Running out of money in retirement is a major concern for seniors, and understandably so. Market downturns can result in substantial losses for retirees, who have no choice but to withdraw from their savings to cover their living expenses, while unplanned bills can render even the most frugal seniors cash-strapped. If you're worried about depleting your nest egg prematurely, here are a few tips for keeping your spending in check later in life.
1. Know your costs
Some of the expenses you'll face as a senior may be relatively easy to predict. For example, if you pay off your home before retirement, you can take the average cost of property taxes, insurance, and maintenance to determine what it'll take to continue putting a roof over your head. And if you currently pay $120 a month for cable, chances are you'll pay something similar for that service once you retire (keeping in mind a slight uptick due to inflation).
But some of the expenses you'll face during your senior years may be less obvious -- namely, healthcare. In fact, the average healthy 65-year-old couple retiring today is expected to spend $387,644 on healthcare in retirement, according to HealthView Services, a cost-projection software provider. And this figure doesn't even include long-term care, which is a separate whopping expense.
The takeaway? Do your research or consult with a financial advisor to get a sense of what retirement will really cost you. That way, you'll be better equipped to assess your savings and make lifestyle choices that lower your risk of depleting your cash reserves.
2. Follow a budget
It's crucial to stick to a budget during your working years, and it's even more important during retirement. That budget should be based on your existing costs, but also on your personal priorities.

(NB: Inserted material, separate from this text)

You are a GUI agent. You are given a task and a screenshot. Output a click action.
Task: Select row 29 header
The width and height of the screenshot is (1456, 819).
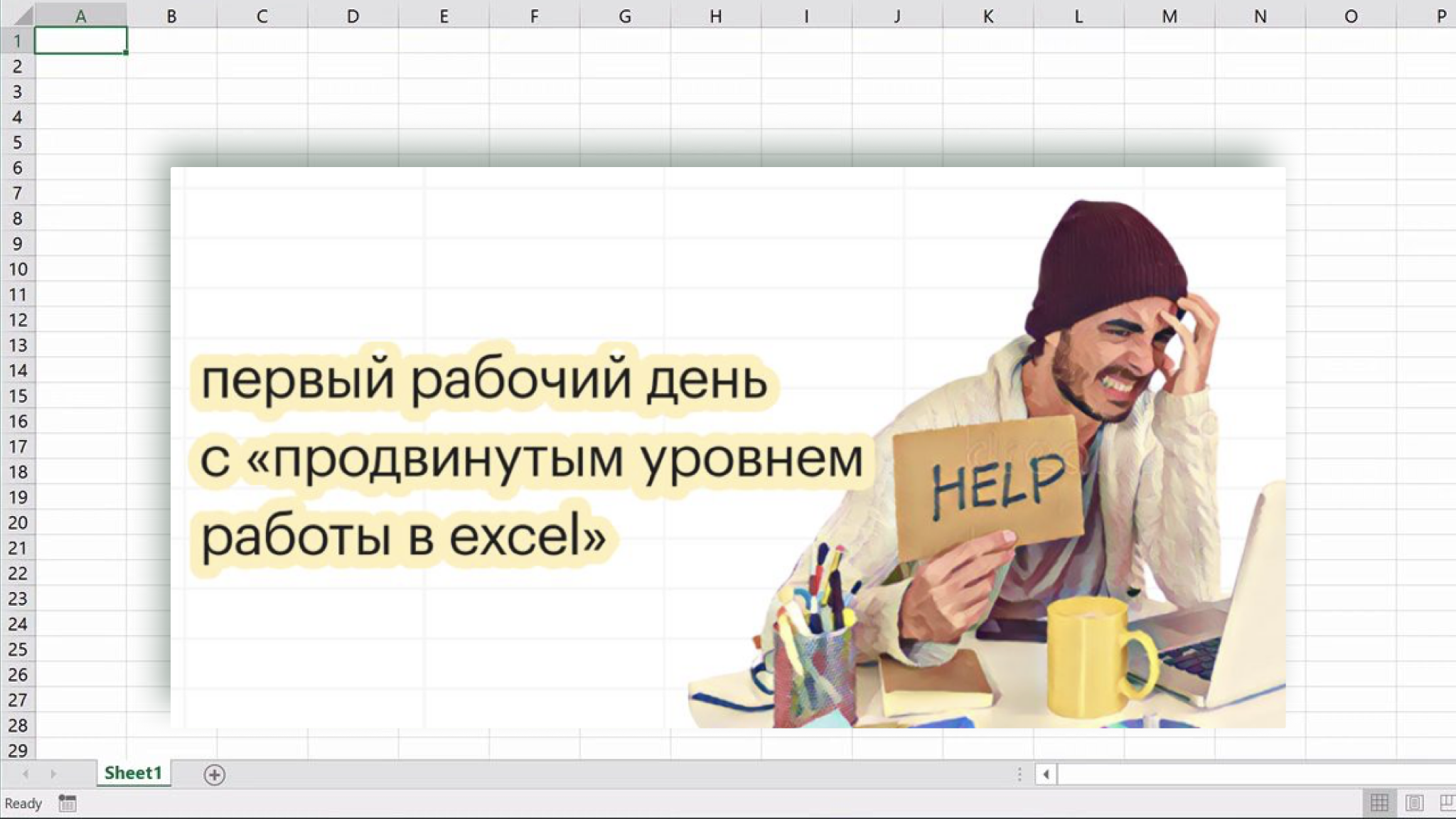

For example, if living in a larger home is important to you, you may need to scale back on travel and leisure to afford it. Or the opposite might hold true: You may choose to invest more money in your personal entertainment and live in a more modest space. The choice is yours, but following a budget will help ensure that you don't go overboard on spending.
3. Establish a safe retirement savings withdrawal rate
Sometimes, the best way to keep your retirement spending in check is to figure out what a safe withdrawal rate is from your savings, and then work backwards from there. Financial experts frequently advocate a 4% withdrawal rate initially, with subsequent adjustments for inflation. But that may be too aggressive a withdrawal rate if your savings are heavily invested in bonds or you're dealing with a longer retirement than the typical senior.
Therefore, assess your personal situation, and then find an online calculator that will help you arrive at the right withdrawal strategy. A financial advisor can also help in this regard.
Spending wisely during retirement can help you avoid a world of financial stress during your senior years. And when you've put in your time in the workforce, you deserve that peace of mind.